Benchmark Mode Threads Samples Score Score Error (99.9%) Unit Param: groups Param: length
GroupCount.fissured avgt 1 5 41.606830 0.187490 ns/op 8 256
GroupCount.fissured avgt 1 5 44.518117 0.183473 ns/op 8 512
GroupCount.fissured avgt 1 5 50.099552 0.263780 ns/op 8 1024
GroupCount.fissured avgt 1 5 61.991607 0.254863 ns/op 8 2048
GroupCount.fissured avgt 1 5 134.196339 0.138997 ns/op 8 4096
GroupCount.fissured avgt 1 5 542.240261 1.993239 ns/op 64 256
GroupCount.fissured avgt 1 5 494.577003 0.331404 ns/op 64 512
GroupCount.fissured avgt 1 5 501.147187 0.265733 ns/op 64 1024
GroupCount.fissured avgt 1 5 510.997369 1.264461 ns/op 64 2048
GroupCount.fissured avgt 1 5 575.261847 0.583042 ns/op 64 4096
GroupCount.fissured avgt 1 5 603.379813 1.389718 ns/op 128 256
GroupCount.fissured avgt 1 5 1121.185683 26.927230 ns/op 128 512
GroupCount.fissured avgt 1 5 1132.562254 36.868698 ns/op 128 1024
GroupCount.fissured avgt 1 5 1141.871722 18.612546 ns/op 128 2048
GroupCount.fissured avgt 1 5 1198.111175 49.512727 ns/op 128 4096
GroupCount.fused avgt 1 5 197.811972 0.352569 ns/op 8 256
GroupCount.fused avgt 1 5 344.481666 0.602220 ns/op 8 512
GroupCount.fused avgt 1 5 642.021575 2.235174 ns/op 8 1024
GroupCount.fused avgt 1 5 1236.629115 7.446193 ns/op 8 2048
GroupCount.fused avgt 1 5 2478.591752 2.470746 ns/op 8 4096
GroupCount.fused avgt 1 5 380.130086 1.642884 ns/op 64 256
GroupCount.fused avgt 1 5 441.293203 1.776462 ns/op 64 512
GroupCount.fused avgt 1 5 793.848668 17.267290 ns/op 64 1024
GroupCount.fused avgt 1 5 1265.961589 5.980144 ns/op 64 2048
GroupCount.fused avgt 1 5 2340.019651 4.249029 ns/op 64 4096
GroupCount.fused avgt 1 5 290.768967 9.365530 ns/op 128 256
GroupCount.fused avgt 1 5 752.002294 0.905900 ns/op 128 512
GroupCount.fused avgt 1 5 1110.519415 1.109794 ns/op 128 1024
GroupCount.fused avgt 1 5 1887.382144 48.908744 ns/op 128 2048
GroupCount.fused avgt 1 5 2550.872751 23.857060 ns/op 128 4096

results

As can be seen above, loop fission changes things a lot, and the effect of the number of groups is more pronounced in the fissured implementation.
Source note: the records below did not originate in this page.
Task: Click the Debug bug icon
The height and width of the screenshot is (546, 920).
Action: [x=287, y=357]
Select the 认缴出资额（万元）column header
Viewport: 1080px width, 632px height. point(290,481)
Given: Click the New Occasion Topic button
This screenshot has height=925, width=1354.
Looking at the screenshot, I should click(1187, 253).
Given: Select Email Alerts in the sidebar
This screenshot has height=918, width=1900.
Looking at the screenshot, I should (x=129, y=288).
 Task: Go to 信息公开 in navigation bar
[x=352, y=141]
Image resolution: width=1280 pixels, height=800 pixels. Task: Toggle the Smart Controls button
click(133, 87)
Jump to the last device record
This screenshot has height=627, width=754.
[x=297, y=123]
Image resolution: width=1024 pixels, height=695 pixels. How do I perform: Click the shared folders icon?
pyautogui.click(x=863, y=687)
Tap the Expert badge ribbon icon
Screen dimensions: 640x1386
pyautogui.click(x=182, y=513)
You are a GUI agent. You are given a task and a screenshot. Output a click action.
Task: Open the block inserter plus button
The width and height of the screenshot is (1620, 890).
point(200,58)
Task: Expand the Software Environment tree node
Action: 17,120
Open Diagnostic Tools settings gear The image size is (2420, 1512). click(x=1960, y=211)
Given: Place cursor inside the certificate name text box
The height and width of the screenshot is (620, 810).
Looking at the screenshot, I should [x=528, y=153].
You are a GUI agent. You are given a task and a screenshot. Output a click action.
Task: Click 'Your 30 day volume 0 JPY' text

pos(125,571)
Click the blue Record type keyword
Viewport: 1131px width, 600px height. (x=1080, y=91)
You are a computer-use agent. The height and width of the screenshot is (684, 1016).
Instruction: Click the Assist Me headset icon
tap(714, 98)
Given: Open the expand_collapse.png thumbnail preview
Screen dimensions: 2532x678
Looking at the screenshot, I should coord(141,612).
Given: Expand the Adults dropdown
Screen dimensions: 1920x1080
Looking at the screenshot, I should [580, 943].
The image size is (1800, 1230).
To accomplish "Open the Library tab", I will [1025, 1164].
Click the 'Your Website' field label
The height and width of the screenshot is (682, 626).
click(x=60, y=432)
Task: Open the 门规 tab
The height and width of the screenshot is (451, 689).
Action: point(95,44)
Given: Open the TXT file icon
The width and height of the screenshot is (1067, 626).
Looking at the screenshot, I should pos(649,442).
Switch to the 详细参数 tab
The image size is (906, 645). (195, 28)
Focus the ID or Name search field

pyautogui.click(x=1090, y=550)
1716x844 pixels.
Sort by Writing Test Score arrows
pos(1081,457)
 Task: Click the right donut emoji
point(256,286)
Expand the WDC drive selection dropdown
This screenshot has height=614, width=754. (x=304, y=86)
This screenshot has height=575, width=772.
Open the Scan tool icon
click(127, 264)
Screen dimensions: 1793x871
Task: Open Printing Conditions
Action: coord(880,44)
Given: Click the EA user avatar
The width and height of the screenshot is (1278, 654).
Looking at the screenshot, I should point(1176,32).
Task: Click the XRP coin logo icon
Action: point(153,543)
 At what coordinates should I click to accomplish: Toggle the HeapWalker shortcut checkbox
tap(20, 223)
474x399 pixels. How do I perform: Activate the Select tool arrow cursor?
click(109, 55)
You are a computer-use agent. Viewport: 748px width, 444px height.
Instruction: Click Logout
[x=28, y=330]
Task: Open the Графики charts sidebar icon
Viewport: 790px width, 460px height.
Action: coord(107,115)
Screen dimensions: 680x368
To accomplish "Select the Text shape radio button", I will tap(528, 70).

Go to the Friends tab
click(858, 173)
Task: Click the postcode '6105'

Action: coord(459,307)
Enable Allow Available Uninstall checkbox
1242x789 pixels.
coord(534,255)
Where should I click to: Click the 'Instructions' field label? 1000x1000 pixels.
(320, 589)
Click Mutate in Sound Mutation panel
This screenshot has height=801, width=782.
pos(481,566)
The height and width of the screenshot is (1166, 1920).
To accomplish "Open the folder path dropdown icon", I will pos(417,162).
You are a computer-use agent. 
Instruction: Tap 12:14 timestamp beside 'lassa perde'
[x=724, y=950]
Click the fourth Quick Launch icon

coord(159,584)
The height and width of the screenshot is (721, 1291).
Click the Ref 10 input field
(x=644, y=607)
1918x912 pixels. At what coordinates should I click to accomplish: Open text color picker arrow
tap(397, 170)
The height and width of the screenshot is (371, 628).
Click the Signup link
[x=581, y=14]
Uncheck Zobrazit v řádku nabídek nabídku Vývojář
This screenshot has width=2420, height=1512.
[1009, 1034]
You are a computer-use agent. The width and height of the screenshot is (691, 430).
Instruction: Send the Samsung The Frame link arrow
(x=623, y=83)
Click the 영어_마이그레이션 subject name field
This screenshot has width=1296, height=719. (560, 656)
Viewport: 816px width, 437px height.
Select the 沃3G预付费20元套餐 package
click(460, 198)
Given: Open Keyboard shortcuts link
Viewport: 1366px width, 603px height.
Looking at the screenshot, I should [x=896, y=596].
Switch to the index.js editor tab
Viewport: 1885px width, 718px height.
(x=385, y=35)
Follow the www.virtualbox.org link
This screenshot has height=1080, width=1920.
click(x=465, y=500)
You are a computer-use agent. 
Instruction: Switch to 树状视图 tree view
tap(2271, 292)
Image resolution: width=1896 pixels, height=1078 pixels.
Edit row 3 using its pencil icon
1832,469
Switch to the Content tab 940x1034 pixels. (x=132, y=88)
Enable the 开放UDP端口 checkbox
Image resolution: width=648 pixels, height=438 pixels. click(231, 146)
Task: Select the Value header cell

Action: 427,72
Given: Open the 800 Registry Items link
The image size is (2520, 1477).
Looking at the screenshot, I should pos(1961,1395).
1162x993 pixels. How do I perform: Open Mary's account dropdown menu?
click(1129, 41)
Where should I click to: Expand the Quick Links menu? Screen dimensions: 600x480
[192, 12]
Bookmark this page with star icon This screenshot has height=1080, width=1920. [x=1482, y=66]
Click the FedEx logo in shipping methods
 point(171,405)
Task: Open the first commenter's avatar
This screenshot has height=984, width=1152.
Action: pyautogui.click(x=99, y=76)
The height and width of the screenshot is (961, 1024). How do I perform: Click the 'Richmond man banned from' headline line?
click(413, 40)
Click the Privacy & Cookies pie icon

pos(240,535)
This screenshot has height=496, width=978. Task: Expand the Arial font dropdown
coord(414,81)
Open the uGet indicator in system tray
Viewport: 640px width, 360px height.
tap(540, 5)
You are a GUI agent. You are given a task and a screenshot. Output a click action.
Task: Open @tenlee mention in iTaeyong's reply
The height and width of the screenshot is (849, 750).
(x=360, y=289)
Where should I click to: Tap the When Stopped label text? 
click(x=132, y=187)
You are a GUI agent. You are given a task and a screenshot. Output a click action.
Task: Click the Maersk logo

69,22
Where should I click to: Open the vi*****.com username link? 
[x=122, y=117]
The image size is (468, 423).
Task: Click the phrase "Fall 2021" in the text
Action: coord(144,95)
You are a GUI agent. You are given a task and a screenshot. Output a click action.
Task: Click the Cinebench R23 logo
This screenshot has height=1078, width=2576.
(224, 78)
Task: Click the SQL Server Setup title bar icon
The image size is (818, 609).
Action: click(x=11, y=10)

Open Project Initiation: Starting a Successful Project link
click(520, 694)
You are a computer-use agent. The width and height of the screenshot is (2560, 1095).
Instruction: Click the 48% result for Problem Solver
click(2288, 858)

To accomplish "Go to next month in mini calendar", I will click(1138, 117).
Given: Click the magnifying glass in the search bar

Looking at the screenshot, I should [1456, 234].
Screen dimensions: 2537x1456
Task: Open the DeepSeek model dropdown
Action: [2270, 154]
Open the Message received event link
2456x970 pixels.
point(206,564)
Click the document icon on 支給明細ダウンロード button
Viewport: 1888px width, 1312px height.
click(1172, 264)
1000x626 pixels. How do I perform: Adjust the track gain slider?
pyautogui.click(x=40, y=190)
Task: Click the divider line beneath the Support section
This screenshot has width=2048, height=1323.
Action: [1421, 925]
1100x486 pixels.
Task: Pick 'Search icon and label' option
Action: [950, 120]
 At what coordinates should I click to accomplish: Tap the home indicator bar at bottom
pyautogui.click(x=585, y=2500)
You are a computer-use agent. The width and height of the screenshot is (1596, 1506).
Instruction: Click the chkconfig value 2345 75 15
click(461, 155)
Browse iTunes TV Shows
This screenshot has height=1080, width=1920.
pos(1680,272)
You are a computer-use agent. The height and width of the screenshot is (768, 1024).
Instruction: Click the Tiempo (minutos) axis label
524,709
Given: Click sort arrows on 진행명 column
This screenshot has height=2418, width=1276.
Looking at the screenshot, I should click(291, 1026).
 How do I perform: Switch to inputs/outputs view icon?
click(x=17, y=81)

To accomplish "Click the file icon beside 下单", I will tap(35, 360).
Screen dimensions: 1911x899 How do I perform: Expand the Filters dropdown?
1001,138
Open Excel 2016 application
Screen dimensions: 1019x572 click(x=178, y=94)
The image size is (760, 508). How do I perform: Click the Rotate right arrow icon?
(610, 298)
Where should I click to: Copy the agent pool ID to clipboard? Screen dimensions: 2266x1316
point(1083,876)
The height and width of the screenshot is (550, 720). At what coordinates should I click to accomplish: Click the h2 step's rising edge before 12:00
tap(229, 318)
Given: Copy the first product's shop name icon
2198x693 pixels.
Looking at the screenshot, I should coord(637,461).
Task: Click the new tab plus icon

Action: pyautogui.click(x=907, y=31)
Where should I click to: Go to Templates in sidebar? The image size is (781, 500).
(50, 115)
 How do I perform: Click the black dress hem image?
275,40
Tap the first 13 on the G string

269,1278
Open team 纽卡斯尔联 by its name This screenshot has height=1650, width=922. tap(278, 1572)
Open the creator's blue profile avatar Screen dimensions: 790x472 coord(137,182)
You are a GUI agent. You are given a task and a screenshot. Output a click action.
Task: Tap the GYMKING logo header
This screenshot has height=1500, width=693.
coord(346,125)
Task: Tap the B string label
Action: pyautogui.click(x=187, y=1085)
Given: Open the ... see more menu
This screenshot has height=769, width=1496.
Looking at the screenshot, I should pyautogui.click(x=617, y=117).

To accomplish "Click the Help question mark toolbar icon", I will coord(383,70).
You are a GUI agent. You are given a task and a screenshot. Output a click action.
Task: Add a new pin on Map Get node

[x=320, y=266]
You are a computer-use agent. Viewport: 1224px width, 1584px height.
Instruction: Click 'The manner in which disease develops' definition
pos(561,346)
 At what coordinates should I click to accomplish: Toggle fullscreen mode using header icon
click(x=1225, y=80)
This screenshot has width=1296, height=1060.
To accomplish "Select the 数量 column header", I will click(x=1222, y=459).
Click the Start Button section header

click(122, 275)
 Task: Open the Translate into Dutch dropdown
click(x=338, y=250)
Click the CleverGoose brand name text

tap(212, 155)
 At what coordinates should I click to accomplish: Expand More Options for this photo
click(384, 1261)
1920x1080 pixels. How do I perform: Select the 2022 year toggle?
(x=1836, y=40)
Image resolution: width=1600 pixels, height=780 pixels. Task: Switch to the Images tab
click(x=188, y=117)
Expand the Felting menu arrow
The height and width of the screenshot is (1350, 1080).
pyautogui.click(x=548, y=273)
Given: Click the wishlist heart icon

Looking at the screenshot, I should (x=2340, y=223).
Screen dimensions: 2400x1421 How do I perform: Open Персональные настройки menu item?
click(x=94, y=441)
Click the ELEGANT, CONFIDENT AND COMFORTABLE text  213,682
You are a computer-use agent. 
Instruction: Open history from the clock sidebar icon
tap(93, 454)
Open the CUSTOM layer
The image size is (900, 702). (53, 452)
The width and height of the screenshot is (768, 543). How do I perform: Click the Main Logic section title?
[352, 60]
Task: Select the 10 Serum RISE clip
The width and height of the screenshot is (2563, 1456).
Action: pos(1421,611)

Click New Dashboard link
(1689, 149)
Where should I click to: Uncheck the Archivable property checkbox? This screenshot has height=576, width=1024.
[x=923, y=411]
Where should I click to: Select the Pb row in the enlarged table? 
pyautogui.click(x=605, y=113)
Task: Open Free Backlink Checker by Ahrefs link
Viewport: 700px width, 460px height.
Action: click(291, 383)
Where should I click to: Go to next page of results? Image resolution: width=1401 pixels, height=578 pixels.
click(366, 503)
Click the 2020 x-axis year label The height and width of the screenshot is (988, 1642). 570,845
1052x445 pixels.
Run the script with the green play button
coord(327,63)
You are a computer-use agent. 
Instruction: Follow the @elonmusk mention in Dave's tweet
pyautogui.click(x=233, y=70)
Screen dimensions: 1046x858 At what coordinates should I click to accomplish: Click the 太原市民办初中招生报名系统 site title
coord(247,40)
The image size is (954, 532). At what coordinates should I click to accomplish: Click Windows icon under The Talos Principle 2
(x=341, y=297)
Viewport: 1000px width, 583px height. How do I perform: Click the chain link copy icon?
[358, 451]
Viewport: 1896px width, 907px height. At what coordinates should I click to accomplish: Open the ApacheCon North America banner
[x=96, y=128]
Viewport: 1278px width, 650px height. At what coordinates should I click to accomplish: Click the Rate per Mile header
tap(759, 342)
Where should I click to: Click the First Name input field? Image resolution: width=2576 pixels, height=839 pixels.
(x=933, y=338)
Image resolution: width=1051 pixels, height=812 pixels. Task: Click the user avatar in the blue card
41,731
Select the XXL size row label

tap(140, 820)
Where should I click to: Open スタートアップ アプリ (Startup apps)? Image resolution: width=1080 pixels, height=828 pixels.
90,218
When the ratio between length and groups is high, the fissured implementation wins (see 4096/8 134ns vs 2479ns). When the ratio is low, the effect is less extreme but in the opposite direction (see 512/128 1121ns vs 752ns). If you like looking at things like perfasm output to compare the counted and non–counted loop, it is here. Given that there are statistics about the number of groups, and the block size is a small and bounded value, fission allows a data driven decision to be made for whether to attempt to exit the second loop early.